Repeat all the data word for word.

Pixel coordinate grounding data:
------------------------------------------------------------
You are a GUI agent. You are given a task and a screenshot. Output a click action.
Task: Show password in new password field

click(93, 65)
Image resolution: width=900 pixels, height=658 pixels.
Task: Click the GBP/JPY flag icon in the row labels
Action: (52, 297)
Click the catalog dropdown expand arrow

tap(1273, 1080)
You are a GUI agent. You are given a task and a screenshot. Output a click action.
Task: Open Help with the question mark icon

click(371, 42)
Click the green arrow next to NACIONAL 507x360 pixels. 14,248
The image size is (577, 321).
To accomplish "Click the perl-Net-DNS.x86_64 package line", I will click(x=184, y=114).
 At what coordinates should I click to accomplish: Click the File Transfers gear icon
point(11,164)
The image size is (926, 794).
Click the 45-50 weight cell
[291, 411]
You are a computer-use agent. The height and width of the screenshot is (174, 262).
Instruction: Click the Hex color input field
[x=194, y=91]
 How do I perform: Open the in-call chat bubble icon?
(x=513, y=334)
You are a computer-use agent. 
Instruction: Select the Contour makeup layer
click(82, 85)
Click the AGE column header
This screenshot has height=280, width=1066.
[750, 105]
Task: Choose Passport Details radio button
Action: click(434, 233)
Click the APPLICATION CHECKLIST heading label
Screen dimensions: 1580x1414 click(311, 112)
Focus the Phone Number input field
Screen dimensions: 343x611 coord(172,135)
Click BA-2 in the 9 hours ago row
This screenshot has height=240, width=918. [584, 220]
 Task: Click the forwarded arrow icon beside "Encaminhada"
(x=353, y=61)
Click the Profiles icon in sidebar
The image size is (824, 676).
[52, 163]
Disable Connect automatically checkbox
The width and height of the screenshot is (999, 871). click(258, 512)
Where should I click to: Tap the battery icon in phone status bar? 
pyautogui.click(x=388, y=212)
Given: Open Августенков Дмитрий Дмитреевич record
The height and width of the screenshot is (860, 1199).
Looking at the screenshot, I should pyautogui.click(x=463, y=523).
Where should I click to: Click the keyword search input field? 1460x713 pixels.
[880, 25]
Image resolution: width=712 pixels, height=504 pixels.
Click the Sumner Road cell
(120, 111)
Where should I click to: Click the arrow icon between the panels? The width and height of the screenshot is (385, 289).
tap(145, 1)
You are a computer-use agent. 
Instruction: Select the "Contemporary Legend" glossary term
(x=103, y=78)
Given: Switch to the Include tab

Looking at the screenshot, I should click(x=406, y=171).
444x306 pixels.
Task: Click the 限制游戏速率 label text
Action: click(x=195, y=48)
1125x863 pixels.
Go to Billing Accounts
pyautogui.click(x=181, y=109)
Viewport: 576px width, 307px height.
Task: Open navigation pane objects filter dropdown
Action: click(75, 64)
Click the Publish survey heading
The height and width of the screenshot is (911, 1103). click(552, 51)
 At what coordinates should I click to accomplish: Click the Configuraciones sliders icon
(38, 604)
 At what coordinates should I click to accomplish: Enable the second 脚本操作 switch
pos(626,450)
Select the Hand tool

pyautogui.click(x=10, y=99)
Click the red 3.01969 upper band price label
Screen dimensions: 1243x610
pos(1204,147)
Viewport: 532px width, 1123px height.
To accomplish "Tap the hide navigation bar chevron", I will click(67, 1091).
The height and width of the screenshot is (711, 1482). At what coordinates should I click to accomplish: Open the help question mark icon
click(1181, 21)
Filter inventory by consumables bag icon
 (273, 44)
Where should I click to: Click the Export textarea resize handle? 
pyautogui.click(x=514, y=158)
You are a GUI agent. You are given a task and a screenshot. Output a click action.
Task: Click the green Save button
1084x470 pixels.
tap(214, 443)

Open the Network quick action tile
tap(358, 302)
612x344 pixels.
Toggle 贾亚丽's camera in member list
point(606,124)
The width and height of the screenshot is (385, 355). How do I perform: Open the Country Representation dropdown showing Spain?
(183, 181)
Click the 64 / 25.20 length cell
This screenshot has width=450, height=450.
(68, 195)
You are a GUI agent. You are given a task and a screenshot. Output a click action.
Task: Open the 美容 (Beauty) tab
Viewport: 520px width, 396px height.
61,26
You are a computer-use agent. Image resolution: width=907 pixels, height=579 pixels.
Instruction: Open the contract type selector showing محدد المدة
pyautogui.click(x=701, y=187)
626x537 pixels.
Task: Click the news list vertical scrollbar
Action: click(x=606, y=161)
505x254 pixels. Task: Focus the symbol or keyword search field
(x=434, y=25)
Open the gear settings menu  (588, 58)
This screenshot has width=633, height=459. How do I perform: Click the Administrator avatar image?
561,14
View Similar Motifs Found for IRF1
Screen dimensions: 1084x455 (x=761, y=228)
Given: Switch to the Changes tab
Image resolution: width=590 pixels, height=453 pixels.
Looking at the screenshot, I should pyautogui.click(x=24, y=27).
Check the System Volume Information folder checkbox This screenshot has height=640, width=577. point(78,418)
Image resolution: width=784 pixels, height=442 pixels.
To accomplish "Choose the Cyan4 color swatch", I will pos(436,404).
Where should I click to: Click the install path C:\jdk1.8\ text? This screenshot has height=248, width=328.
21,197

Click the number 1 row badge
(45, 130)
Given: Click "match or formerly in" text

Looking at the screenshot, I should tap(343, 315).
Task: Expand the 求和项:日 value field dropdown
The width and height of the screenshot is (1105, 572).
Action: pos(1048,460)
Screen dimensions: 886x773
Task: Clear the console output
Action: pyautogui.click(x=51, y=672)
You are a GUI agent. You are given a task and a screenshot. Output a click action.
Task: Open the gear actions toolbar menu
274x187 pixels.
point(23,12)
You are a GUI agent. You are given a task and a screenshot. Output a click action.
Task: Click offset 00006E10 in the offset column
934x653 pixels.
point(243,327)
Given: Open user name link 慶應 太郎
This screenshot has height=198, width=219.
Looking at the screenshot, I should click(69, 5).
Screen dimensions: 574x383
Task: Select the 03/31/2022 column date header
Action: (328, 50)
------------------------------------------------------------
Response:
You are a GUI agent. You are given a task and a screenshot. Output a click action.
Task: Show password in new password field

click(93, 65)
Image resolution: width=900 pixels, height=658 pixels.
Task: Click the GBP/JPY flag icon in the row labels
Action: (52, 297)
Click the catalog dropdown expand arrow

tap(1273, 1080)
You are a GUI agent. You are given a task and a screenshot. Output a click action.
Task: Open Help with the question mark icon

click(371, 42)
Click the green arrow next to NACIONAL 507x360 pixels. 14,248
The image size is (577, 321).
To accomplish "Click the perl-Net-DNS.x86_64 package line", I will click(x=184, y=114).
 At what coordinates should I click to accomplish: Click the File Transfers gear icon
point(11,164)
The image size is (926, 794).
Click the 45-50 weight cell
[291, 411]
You are a computer-use agent. The height and width of the screenshot is (174, 262).
Instruction: Click the Hex color input field
[x=194, y=91]
 How do I perform: Open the in-call chat bubble icon?
(x=513, y=334)
You are a computer-use agent. 
Instruction: Select the Contour makeup layer
click(82, 85)
Click the AGE column header
This screenshot has height=280, width=1066.
[750, 105]
Task: Choose Passport Details radio button
Action: click(434, 233)
Click the APPLICATION CHECKLIST heading label
Screen dimensions: 1580x1414 click(311, 112)
Focus the Phone Number input field
Screen dimensions: 343x611 coord(172,135)
Click BA-2 in the 9 hours ago row
This screenshot has height=240, width=918. [584, 220]
 Task: Click the forwarded arrow icon beside "Encaminhada"
(x=353, y=61)
Click the Profiles icon in sidebar
The image size is (824, 676).
[52, 163]
Disable Connect automatically checkbox
The width and height of the screenshot is (999, 871). click(258, 512)
Where should I click to: Tap the battery icon in phone status bar? 
pyautogui.click(x=388, y=212)
Given: Open Августенков Дмитрий Дмитреевич record
The height and width of the screenshot is (860, 1199).
Looking at the screenshot, I should pyautogui.click(x=463, y=523).
Where should I click to: Click the keyword search input field? 1460x713 pixels.
[880, 25]
Image resolution: width=712 pixels, height=504 pixels.
Click the Sumner Road cell
(120, 111)
Where should I click to: Click the arrow icon between the panels? The width and height of the screenshot is (385, 289).
tap(145, 1)
You are a computer-use agent. 
Instruction: Select the "Contemporary Legend" glossary term
(x=103, y=78)
Given: Switch to the Include tab

Looking at the screenshot, I should click(x=406, y=171).
444x306 pixels.
Task: Click the 限制游戏速率 label text
Action: click(x=195, y=48)
1125x863 pixels.
Go to Billing Accounts
pyautogui.click(x=181, y=109)
Viewport: 576px width, 307px height.
Task: Open navigation pane objects filter dropdown
Action: click(75, 64)
Click the Publish survey heading
The height and width of the screenshot is (911, 1103). click(552, 51)
 At what coordinates should I click to accomplish: Click the Configuraciones sliders icon
(38, 604)
 At what coordinates should I click to accomplish: Enable the second 脚本操作 switch
pos(626,450)
Select the Hand tool

pyautogui.click(x=10, y=99)
Click the red 3.01969 upper band price label
Screen dimensions: 1243x610
pos(1204,147)
Viewport: 532px width, 1123px height.
To accomplish "Tap the hide navigation bar chevron", I will click(67, 1091).
The height and width of the screenshot is (711, 1482). At what coordinates should I click to accomplish: Open the help question mark icon
click(1181, 21)
Filter inventory by consumables bag icon
 (273, 44)
Where should I click to: Click the Export textarea resize handle? 
pyautogui.click(x=514, y=158)
You are a GUI agent. You are given a task and a screenshot. Output a click action.
Task: Click the green Save button
1084x470 pixels.
tap(214, 443)

Open the Network quick action tile
tap(358, 302)
612x344 pixels.
Toggle 贾亚丽's camera in member list
point(606,124)
The width and height of the screenshot is (385, 355). How do I perform: Open the Country Representation dropdown showing Spain?
(183, 181)
Click the 64 / 25.20 length cell
This screenshot has width=450, height=450.
(68, 195)
You are a GUI agent. You are given a task and a screenshot. Output a click action.
Task: Open the 美容 (Beauty) tab
Viewport: 520px width, 396px height.
61,26
You are a computer-use agent. Image resolution: width=907 pixels, height=579 pixels.
Instruction: Open the contract type selector showing محدد المدة
pyautogui.click(x=701, y=187)
626x537 pixels.
Task: Click the news list vertical scrollbar
Action: click(x=606, y=161)
505x254 pixels. Task: Focus the symbol or keyword search field
(x=434, y=25)
Open the gear settings menu  (588, 58)
This screenshot has width=633, height=459. How do I perform: Click the Administrator avatar image?
561,14
View Similar Motifs Found for IRF1
Screen dimensions: 1084x455 (x=761, y=228)
Given: Switch to the Changes tab
Image resolution: width=590 pixels, height=453 pixels.
Looking at the screenshot, I should pyautogui.click(x=24, y=27).
Check the System Volume Information folder checkbox This screenshot has height=640, width=577. point(78,418)
Image resolution: width=784 pixels, height=442 pixels.
To accomplish "Choose the Cyan4 color swatch", I will pos(436,404).
Where should I click to: Click the install path C:\jdk1.8\ text? This screenshot has height=248, width=328.
21,197

Click the number 1 row badge
(45, 130)
Given: Click "match or formerly in" text

Looking at the screenshot, I should tap(343, 315).
Task: Expand the 求和项:日 value field dropdown
The width and height of the screenshot is (1105, 572).
Action: pos(1048,460)
Screen dimensions: 886x773
Task: Clear the console output
Action: pyautogui.click(x=51, y=672)
You are a GUI agent. You are given a task and a screenshot. Output a click action.
Task: Open the gear actions toolbar menu
274x187 pixels.
point(23,12)
You are a GUI agent. You are given a task and a screenshot. Output a click action.
Task: Click offset 00006E10 in the offset column
934x653 pixels.
point(243,327)
Given: Open user name link 慶應 太郎
This screenshot has height=198, width=219.
Looking at the screenshot, I should click(69, 5).
Screen dimensions: 574x383
Task: Select the 03/31/2022 column date header
Action: (328, 50)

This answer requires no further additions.